The Death of Productivity

It hasn’t been a good week here at chez Davis. The only computer we had, my laptop, died. My laptop is pretty much my line to keeping in contact with friends, family, publishers, and other writers, as well as the machine I type my novels on. Thankfully, I keep my work backed up on a flash drive and an external hard drive, otherwise things might be much worse. I don’t have the money to get it fixed at the moment, or buy another, so one of my relatives was nice enough to give me a loaner until I could get mine worked on.
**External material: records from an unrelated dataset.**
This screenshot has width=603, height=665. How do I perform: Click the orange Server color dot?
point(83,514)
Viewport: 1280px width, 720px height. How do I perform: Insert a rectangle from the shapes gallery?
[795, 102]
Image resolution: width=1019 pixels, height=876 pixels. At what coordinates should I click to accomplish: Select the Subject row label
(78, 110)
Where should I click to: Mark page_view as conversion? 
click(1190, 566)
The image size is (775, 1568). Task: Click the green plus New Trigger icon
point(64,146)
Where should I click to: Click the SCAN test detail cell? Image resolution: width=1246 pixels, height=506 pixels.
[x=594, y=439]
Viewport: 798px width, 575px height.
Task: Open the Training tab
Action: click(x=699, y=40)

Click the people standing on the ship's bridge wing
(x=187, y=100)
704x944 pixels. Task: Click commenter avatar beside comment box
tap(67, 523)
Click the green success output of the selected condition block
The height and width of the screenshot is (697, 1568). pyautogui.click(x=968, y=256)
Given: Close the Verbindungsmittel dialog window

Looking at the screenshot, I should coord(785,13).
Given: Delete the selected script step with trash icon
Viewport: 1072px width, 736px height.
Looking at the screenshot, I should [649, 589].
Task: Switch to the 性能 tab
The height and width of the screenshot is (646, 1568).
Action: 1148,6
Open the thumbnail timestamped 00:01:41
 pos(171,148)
Unfortunately, my luck of late stinks and the hard drive is going out on this one as we speak, so I can’t really write on this one either. I could try, but it keeps glitching and freezing, so I’m hesitant lest I try to save my work and it hangs and fails to do so. I’d hate to lose my work because of it. So, here I am, my productivity shot as I await the possibility of a loaner desktop PC from my brother. In the meantime, I’m working on my art piece and trying to come up with things to make and sell. Maybe I can make the cash needed to get back up and running on the laptop. One can hope. I may even have to go back out into the workplace part time. However, my health is kind of shot right now so we’ll see how that goes.

So, until then, I’ll be plugging along on other things, wishing I could be working on my revisions. Hopefully the desktop PC will last longer than this machine did and keep me going until I can figure out how to get my laptop functioning again.